Peek Before Consume¶

Problem¶

You’re building a streaming protocol parser on top of buffered.Reader. Data arrives over the network in chunks, and you need to parse structured messages as they come in. The challenge is that when you read from a Reader, you consume bytes. If a message is only partially available, you’ve eaten some bytes, failed to parse the rest, and now the buffer is in a broken state.

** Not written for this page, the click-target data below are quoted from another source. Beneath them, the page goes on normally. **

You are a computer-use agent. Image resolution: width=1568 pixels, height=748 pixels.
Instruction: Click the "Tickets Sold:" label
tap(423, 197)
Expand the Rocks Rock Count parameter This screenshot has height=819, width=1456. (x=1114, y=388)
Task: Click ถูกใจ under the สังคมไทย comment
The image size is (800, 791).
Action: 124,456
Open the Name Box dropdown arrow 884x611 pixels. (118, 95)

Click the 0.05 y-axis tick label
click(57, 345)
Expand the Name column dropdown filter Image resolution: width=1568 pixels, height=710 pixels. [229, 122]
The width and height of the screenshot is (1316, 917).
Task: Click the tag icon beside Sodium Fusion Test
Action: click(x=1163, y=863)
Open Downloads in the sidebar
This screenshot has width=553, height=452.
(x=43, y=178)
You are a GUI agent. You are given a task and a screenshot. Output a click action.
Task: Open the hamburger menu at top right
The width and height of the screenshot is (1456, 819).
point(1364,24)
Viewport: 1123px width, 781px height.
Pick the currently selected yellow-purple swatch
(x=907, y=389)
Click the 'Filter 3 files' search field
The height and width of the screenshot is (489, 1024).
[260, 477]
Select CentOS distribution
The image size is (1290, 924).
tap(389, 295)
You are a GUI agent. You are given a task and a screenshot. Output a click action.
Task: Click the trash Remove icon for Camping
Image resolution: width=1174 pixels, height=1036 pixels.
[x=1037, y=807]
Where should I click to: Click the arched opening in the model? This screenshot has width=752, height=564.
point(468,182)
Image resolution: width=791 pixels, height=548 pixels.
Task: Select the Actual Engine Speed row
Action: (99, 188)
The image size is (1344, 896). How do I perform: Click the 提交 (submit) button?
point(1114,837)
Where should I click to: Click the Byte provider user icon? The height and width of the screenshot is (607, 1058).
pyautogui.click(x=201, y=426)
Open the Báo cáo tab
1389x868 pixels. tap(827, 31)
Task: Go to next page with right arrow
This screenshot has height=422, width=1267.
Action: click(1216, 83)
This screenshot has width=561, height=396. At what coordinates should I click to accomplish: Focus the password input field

Here’s a concrete example. Suppose your wire protocol has two message types: strings (tag 0x01, followed by a big-endian U16 length, followed by that many bytes) and 32-bit integers (tag 0x02, followed by 4 bytes big-endian). A straightforward parser might look like this:

use "buffered"

primitive NaiveParser
  fun apply(buffer: Reader ref): (String | I32) ? =>
    let tag = buffer.u8()?
    match tag
    | 0x01 =>
      let len = buffer.u16_be()?
      String.from_array(buffer.block(len.usize())?)
    | 0x02 =>
      buffer.i32_be()?
    else
      error
    end

This works when complete messages are sitting in the buffer. But streaming data doesn’t arrive that neatly. Suppose only the tag byte 0x02 has arrived so far and the 4-byte integer payload hasn’t come in yet. The parser calls buffer.u8()? and successfully consumes the tag. Then it calls buffer.i32_be()?, which fails because there aren’t 4 bytes available. The caller’s try/else catches the error, but the damage is done: the tag byte is gone from the buffer. When the remaining 4 bytes arrive and the parser tries again, it reads what should be the first payload byte as a tag. The buffer is now permanently misaligned and every subsequent parse produces garbage.

Solution¶

The fix is to separate checking from consuming. First, peek at the buffer to determine whether a complete message is available. Peeking reads data at a given offset without advancing the read position. Only after confirming the message is complete do you consume the bytes.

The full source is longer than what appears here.